Now we need to extract valid information from the following string:
$ Gprs mc, 121252.000, A, 3958.3032, N, 11629.6046, E, 15.15, 359.95, 070306, A * 54
The meaning of each field in the gprs mc is as follows:
$ Uplmc, <1>, <2>, <3>, <4>, <5>, <6>, <7>, <8>, <9>, <10>, <11>, <12> * hh <CR> <LF>
<1> UTC time, hhmmss (hour/minute/second) Format
<2> positioning status, A = valid, V = invalid
<3> latitude ddmm. Mmmm (degree) format (the preceding 0 will also be transmitted)
<4> latitude hemisphere N (northern hemisphere) or S (Southern Hemisphere)
<5> longitude dddmm. Mmmm (degree) format (the preceding 0 will also be transmitted)
<6> longitude hemisphere E (eastern longitude) or W (Western longitude)
<7> ground speed (000.0 ~ Section 999.9, the previous 0 will also be transmitted)
<8> ground heading (000.0 ~ 359.9 degrees. Based on the reference of zhenbei, the preceding 0 will also be transmitted)
<9> UTC date, in ddmmyy format
<10> magnetic angle (000.0 ~ 180.0 degrees, the previous 0 will also be transmitted)
<11> magnetic angle direction, E (East) or W (West)
<12> mode indication (output only in nmea0183 3.00, A = self-locating, D = differential, E = estimation, n = Invalid Data)

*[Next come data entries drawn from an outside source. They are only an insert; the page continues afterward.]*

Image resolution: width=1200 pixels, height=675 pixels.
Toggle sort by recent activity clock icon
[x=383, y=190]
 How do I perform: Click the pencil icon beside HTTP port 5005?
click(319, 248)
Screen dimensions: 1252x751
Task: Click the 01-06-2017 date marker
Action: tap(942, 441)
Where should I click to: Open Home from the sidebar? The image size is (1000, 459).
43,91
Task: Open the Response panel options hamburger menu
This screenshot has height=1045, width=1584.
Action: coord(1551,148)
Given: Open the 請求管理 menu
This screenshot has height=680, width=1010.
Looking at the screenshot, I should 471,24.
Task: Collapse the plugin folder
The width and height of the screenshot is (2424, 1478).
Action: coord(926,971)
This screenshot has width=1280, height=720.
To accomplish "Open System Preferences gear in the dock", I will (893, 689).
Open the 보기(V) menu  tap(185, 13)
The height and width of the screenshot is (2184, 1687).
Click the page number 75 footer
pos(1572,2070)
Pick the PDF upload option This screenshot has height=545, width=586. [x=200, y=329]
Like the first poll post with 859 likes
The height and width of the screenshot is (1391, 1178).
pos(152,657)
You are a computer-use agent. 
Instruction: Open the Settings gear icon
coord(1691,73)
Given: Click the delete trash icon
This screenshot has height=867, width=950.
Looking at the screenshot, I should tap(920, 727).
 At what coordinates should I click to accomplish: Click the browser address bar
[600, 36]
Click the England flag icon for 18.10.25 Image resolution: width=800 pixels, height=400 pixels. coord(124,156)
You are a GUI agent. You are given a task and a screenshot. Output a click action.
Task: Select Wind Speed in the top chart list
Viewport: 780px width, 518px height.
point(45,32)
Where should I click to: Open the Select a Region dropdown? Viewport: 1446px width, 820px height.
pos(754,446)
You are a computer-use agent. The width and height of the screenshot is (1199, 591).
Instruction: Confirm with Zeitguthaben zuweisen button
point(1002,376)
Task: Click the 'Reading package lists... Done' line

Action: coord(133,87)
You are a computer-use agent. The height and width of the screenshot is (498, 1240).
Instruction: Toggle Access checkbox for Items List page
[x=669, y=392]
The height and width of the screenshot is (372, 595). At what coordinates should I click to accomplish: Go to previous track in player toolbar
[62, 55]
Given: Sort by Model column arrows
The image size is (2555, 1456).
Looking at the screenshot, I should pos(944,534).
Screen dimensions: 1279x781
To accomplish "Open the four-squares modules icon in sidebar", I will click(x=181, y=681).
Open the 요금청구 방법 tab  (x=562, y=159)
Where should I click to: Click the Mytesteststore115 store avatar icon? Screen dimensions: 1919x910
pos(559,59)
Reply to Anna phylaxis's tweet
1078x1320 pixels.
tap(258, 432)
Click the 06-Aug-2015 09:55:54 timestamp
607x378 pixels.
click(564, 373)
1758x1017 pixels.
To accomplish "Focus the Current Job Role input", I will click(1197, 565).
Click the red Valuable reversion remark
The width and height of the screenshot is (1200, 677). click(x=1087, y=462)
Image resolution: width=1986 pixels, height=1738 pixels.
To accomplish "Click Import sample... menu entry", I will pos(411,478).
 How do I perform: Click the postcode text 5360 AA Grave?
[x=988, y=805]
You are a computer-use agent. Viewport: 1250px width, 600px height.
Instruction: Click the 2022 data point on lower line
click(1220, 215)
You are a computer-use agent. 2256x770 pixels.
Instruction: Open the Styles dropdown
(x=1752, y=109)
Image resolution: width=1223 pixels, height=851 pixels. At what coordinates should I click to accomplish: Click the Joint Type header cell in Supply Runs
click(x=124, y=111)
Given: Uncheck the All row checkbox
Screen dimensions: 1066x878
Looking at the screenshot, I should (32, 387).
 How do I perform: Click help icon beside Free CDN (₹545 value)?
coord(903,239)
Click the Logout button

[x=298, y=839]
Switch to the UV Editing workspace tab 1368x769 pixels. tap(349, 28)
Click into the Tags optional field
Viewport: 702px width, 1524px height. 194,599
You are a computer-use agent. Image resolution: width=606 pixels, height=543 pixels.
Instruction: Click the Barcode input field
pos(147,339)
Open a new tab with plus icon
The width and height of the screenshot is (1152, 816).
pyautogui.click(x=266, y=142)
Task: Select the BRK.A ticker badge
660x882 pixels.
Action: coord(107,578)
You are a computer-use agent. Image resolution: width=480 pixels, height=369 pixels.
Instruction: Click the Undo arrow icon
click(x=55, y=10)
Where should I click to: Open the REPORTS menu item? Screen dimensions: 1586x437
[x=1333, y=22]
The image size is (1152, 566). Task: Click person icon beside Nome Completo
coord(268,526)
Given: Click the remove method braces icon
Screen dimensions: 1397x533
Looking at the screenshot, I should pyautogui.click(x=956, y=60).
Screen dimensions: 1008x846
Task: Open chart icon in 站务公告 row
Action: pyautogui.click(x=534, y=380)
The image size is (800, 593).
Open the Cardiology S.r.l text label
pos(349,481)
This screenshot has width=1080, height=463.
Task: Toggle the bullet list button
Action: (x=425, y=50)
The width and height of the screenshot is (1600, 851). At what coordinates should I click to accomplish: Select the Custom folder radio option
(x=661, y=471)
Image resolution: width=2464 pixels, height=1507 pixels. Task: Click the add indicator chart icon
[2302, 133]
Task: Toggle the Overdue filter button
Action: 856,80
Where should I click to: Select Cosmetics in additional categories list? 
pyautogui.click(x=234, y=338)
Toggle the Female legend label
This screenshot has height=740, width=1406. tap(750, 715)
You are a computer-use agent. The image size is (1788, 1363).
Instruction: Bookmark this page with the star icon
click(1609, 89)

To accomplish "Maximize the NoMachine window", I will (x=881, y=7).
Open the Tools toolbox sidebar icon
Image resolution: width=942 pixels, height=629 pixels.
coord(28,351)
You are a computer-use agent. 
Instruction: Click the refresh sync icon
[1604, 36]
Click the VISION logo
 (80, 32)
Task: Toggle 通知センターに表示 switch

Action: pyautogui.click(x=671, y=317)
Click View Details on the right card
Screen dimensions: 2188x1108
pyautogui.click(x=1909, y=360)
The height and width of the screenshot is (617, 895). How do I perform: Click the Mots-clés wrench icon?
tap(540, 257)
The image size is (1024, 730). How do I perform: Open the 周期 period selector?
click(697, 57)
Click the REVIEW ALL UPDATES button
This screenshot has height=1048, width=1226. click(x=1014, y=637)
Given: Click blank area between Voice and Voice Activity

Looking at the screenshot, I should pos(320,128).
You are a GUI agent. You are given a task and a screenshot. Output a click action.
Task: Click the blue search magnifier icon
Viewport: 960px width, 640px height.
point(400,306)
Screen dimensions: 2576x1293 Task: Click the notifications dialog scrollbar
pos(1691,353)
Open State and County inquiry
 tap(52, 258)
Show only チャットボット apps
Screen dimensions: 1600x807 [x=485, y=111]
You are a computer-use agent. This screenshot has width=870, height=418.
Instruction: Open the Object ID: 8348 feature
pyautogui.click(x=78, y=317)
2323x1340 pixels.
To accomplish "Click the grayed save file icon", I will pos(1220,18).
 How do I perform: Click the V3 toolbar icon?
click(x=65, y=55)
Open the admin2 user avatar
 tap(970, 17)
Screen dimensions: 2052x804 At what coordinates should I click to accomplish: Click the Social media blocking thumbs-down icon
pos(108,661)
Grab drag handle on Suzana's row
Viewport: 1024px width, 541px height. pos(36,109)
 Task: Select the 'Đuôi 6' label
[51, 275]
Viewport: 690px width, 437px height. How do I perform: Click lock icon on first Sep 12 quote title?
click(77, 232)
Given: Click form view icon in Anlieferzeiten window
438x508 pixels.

We extract 1 ~ 9. Store the information with a struct:
Typedef struct gps_info
{
Char utc_time [buf_size];
Char status;
Float latitude_value;
Char latitude;
Float longtitude_value;
Char longtitude;
Float speed;
Float azimuth_angle;
Char utc_data [buf_size];
} Gps_info;
Because each field is separated by a comma, we can use % [^,] to split the string so that the sscanf function can be used to extract valid information:
Sscanf (wellhandled_string, "$ uplmc, % [^,], % C, % F, % F, % [^,] ",
Rmc_info-> utc_time ,/
& (Rmc_info-> status), & (rmc_info-> latitude_value), & (rmc_info-> latitude ),/
& (Rmc_info-> longtitude_value), & (rmc_info-> longtitude), & (rmc_info-> speed ),/
& (Rmc_info-> azimuth_angle ),/
Rmc_info-> utc_data );
After this function is executed, the printed information stored in the struct gps_info struct is as follows:
Utc_time: 024813.640
Status:
Latitude: N latitude value: 3158.460693
Longtitude: E longtitude value: 11848.374023
Speed: 10.050000
Azimuth_angle: 324.269989
Utc_data: 150706
We can see that the sscanf function allows us to efficiently process strings.